• _Article_:
• • •

-1

I'm new to R. I have a large file with multiple columns and I've been asked to split the data into 2 parts. I have R split the data randomly by 70% into a group called nTrain, and 30% into a group called nTest.
I was able to split the data randomly, but I now need to calculate the AVERAGE of a specific column in the 70% random data and do the same for the 30% random data. Can someone please explain how to do so?

Thanks.

If it helps understand my situation, this is what I have so far in R:

length(DataFile)

(nData=nrow(DataFile))

DataFile

set.seed(0)

(trainIdx<- sample(seq(1,nrow(DataFile)), floor(nrow(DataFile)*0.70)))

> (nTrain=length(trainIdx))
[1] 15129

> (nTest=nData-nTrain)
[1] 6484
Roman
  • 4,744
  • 2
  • 16
  • 58
R Newbie
  • 11
  • 1
  • Welcome to StackOverflow! Please read the info about [how to ask a good question](http://stackoverflow.com/help/how-to-ask) and how to give a [reproducible example](http://stackoverflow.com/questions/5963269). This will make it much easier for others to help you. – Ronak Shah Nov 24 '18 at 08:00
  • Thanks for the advice Ronak. I will read the info on how to ask a good question and how to give a reproducible example. – R Newbie Nov 25 '18 at 06:28

1 Answers1

0

Welcome to Stackoverflow!

  1. In R convention you should stick to the <- operator for most types of assigments (you can find more info here and here).

• • •

• _Provided material_:
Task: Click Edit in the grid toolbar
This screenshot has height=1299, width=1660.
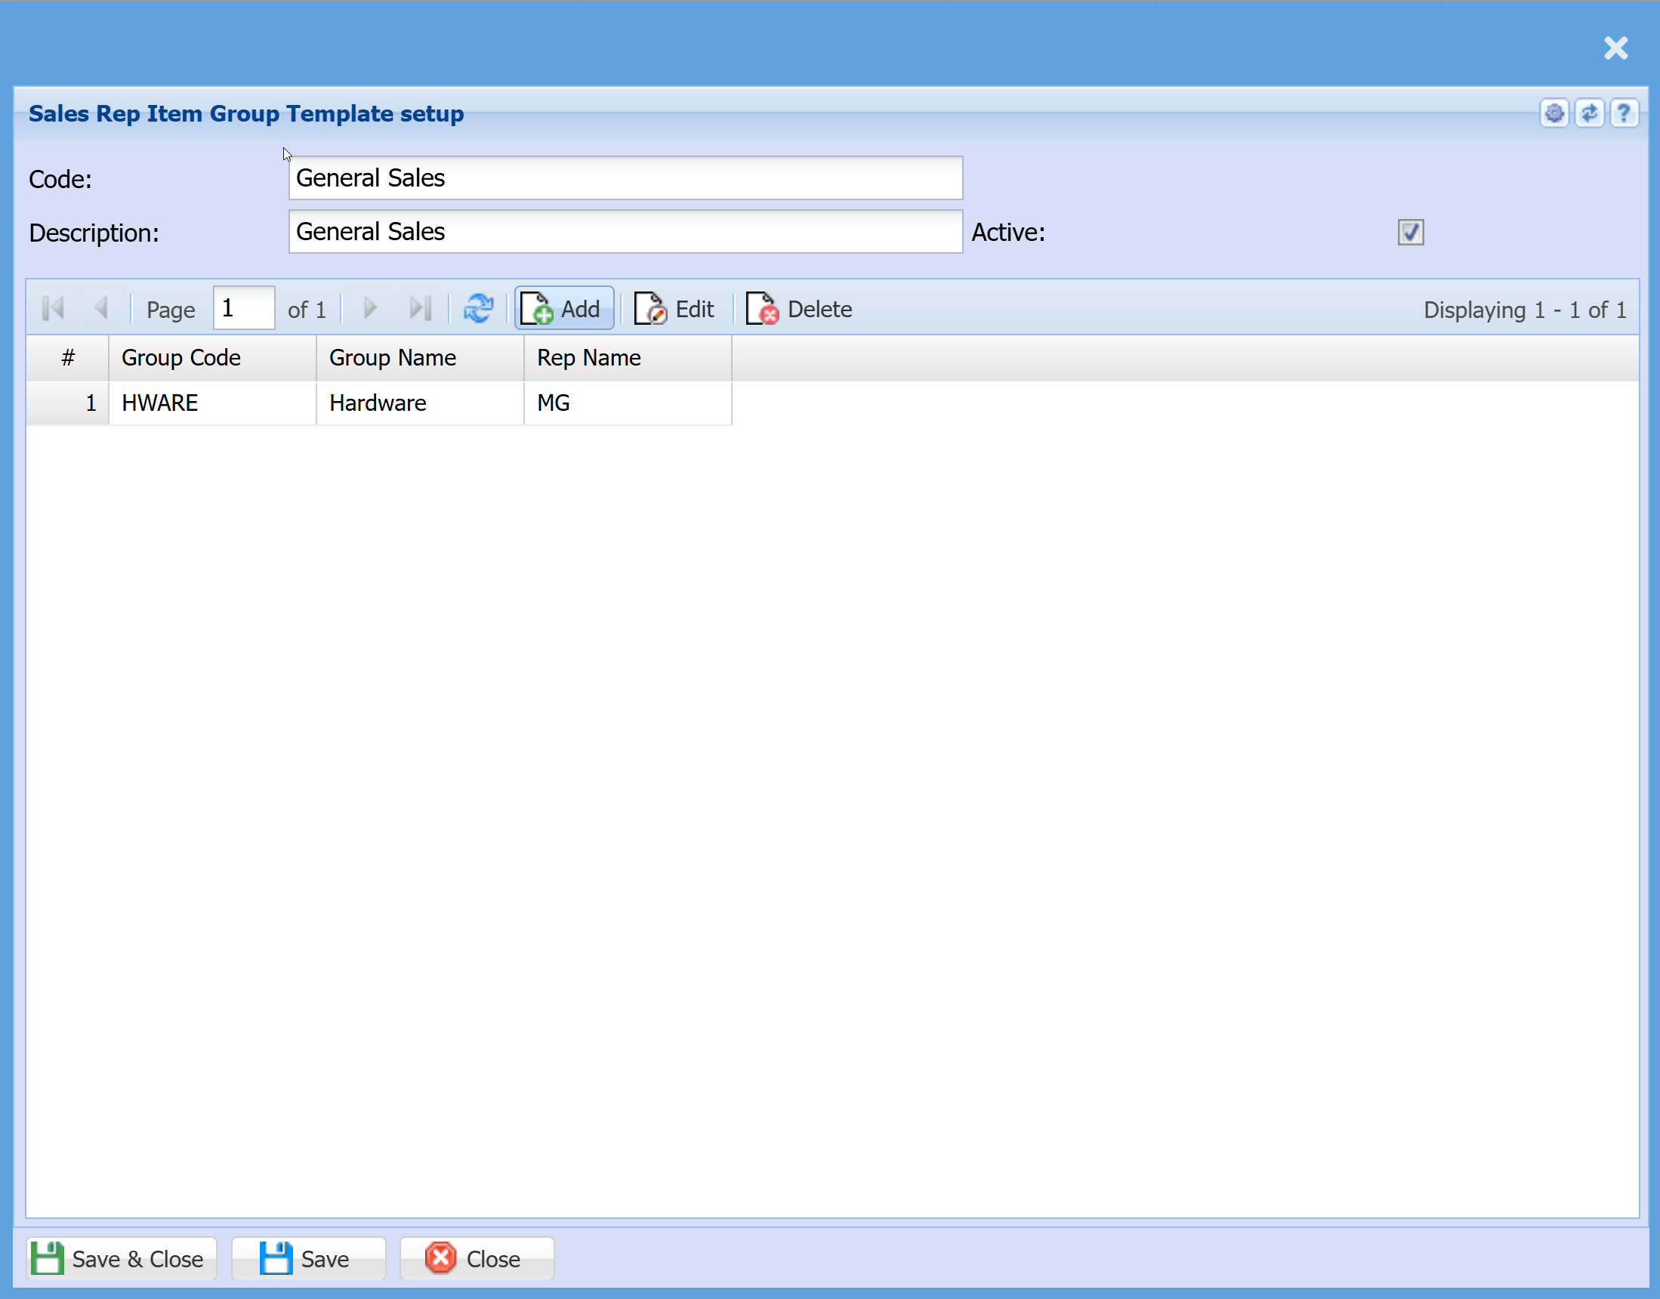Action: click(x=675, y=309)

• • •

• _Task instructions_:
(a) Answer these questions using the R data-splitting thread:
(i) What share of the data went into the group called nTrain, and what share went into nTest?
(ii) What value is printed for nTest?
(iii) Which operator does the reply recommend for most types of assignments in R?
(b) Carry on the R data-splitting thread from where it stops.

• _Outputs by task_:
(a)
(i) 70% went into nTrain and 30% went into nTest.
(ii) 6484
(iii) The <- operator.

(b)
  2. The code/output you posted is incomplete, really (e.g., the output after the first line, length(DataFile), is missing).

Let's go through this step by step.

1. Create mock data

set.seed(1701)
DataFile <- sample(seq(0, 1, 0.01), 10000, replace = TRUE)

2. Create a dataset

# This randomizes the order
DataSet <- sample(DataFile)

3. Split Train and Test

split <- length(DataSet) * 0.7
# You use length() for one-dimensional objects, and
# nrow() for matrices, tables, etc.

DataTrain <- head(DataSet, split)
DataTest <- tail(DataSet, length(DataSet) - split)

# This approach avoids rounding errors when splitting and
# as our dataset is already randomized we can sample linearly.

4. Calculate average

> mean(DataTrain)
[1] 0.5029891
> mean(DataTest)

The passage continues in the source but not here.